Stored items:
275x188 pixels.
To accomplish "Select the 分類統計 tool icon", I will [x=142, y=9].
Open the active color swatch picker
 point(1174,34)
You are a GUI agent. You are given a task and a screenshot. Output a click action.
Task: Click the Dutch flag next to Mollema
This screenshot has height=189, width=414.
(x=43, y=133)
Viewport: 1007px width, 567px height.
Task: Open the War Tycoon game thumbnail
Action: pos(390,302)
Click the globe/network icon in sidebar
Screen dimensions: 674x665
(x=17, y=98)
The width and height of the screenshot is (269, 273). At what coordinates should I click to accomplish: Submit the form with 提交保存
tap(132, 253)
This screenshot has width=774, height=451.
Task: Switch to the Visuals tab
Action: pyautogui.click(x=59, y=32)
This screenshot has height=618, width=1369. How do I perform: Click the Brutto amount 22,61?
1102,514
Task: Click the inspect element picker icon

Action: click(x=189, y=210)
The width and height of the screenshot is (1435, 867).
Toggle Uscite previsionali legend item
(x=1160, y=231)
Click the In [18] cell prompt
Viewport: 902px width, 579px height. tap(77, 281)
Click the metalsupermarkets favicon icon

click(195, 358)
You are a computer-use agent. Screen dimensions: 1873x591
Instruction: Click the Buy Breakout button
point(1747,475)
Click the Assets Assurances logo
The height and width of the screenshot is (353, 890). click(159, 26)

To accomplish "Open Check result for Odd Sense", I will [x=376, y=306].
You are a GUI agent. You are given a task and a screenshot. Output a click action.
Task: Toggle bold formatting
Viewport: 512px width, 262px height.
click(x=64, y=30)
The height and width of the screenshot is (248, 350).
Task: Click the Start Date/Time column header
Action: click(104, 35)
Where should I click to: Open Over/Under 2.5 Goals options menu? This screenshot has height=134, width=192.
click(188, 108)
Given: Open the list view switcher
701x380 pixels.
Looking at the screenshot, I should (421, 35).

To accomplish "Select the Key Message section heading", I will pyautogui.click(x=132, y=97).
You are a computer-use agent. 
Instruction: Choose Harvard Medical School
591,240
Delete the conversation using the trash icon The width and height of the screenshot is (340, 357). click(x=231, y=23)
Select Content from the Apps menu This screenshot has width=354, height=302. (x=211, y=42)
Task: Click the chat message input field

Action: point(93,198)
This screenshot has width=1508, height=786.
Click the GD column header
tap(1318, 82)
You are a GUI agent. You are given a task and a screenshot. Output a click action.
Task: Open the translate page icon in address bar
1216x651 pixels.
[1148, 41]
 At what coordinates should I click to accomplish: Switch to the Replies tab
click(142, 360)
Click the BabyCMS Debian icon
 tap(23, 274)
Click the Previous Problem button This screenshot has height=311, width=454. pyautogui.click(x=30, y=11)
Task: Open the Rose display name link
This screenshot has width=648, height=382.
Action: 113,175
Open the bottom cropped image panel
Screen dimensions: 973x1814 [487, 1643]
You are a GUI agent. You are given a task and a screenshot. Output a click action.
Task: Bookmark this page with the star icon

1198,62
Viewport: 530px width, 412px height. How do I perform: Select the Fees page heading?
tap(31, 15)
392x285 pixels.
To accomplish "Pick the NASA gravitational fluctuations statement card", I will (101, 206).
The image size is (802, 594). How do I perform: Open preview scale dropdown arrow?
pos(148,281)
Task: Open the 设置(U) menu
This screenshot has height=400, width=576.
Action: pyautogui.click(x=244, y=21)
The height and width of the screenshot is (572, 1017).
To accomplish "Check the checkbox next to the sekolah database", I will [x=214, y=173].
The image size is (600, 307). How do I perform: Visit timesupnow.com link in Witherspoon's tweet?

What to work on: Give the number of lines above in which the word "link" appears, and nothing more.

Exercise result: 2